Monday, February 1, 2010

Wide open spaces


With all the political migrations over the last few months, I thought it was time to update my political map.  Here's what I've done:

  1. I've positioned all of the parties with representation in Parliament.  As previously positions are mapped as to where they sit on a traditional left-right economic / social policy axis, as well as where they sit on identity issues (which I show as a vertical Russia / Romania axis)
  2. The first new entrant is Vladimir Turcan's United Moldova Party.  Based on their statements this group is a bunch of diehard socialists who left the communist party because it had moved too far to the right.  The party is mainly ethnic Moldovan, but strongly supports the 'moldovenism' promoted by the Soviet Union and latterly by the PCRM.
  3. The PCRM minus Turcan and effectively led by Tkaciuk appears now to be more or less a party for Rusophiles.
  4. The other new entrant is the European Action Movement of Petrencu and Untila, which holds positions very close to those of the Liberal Party.
As an exercise this time around, I've tried to estimate what proportion of the voting population fills each cell.  I've assumed that a voter's socio-economic preferences should be independent of his/her ethnic identification.

The results are quite startling.  If we assume that 55% of voters are to the left of centre and that at total of 50% would be in the "Romanian" part of the ethnic scale, the result is that the top-left of the map houses 27.5% of the voting population, but doesn't have a single party to serve it.  Who speaks for left wingers that identify with Romania in some measure?

Similarly in the bottom right, there is a population of 22.5% which consists of people who look to the Soviet Union and the Russian empire for their identity but are economic liberals.  Who speaks for them?  No-one.

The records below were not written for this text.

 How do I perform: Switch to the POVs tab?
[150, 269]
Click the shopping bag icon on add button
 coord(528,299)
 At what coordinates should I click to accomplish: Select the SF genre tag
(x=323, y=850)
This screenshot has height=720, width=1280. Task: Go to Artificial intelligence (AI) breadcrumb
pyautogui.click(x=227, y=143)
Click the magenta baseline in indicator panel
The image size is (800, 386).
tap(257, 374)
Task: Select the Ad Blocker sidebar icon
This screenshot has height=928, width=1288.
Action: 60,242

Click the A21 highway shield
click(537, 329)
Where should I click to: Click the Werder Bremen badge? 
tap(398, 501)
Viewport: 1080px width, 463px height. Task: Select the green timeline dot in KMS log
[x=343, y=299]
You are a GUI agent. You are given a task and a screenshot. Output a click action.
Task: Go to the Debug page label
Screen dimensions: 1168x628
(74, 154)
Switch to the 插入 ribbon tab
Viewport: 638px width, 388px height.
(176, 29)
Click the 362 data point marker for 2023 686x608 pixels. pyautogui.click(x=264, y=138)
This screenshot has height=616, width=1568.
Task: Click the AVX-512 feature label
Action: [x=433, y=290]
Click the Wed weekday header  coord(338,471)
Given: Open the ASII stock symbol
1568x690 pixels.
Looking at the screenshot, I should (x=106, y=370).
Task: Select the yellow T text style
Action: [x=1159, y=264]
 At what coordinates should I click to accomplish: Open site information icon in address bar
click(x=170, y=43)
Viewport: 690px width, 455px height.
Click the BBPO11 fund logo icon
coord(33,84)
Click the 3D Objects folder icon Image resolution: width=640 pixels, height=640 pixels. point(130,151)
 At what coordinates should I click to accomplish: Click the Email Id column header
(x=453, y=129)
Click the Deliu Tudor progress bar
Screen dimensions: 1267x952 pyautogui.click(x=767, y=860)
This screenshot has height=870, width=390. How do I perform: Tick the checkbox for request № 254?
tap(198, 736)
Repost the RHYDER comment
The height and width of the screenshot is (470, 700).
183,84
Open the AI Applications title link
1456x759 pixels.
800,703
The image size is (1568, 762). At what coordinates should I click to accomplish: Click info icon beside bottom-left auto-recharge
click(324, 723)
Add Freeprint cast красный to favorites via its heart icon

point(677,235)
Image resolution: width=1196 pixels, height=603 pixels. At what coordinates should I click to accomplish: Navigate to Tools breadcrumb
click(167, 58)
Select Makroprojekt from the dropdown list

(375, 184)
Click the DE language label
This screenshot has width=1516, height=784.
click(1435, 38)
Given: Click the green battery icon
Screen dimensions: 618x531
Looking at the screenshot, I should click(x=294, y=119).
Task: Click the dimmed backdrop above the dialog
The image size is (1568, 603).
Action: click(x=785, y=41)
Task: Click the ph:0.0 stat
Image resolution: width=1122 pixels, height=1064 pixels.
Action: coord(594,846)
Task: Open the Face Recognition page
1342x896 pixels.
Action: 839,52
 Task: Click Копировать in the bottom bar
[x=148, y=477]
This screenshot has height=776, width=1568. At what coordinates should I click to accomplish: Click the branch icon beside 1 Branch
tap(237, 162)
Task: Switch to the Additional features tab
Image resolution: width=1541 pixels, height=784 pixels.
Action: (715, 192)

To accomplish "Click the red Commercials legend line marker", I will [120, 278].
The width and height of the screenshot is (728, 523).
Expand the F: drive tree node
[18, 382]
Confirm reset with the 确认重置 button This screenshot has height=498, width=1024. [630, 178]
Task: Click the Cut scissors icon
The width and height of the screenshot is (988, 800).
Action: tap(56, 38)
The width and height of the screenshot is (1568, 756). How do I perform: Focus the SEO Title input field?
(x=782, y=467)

Why is it that the PD, MU and Ciornii are all madly rushing towards the bottom left corner?  I guess they figure that's where the carcass of the PCRM is, and they can feed on it to some extent.  The two big opportunities, however, are among Russian-speaking liberals and Romanian-speaking social democrats.  If I were the PD I would look to exploit the former, while the latter could be rich pickings for an AMN that desperately needs a new idea.

I have a feeling that a political scene in which all four quadrants are represented in parliament would be quite a lot more moderate and balanced.  The "us and them" problem currently plaguing Moldovan politics would be mitigated as common cause could be found on either economic or ethnic issues (although not on both at once).

Let's see if anyone reads this, takes note and acts.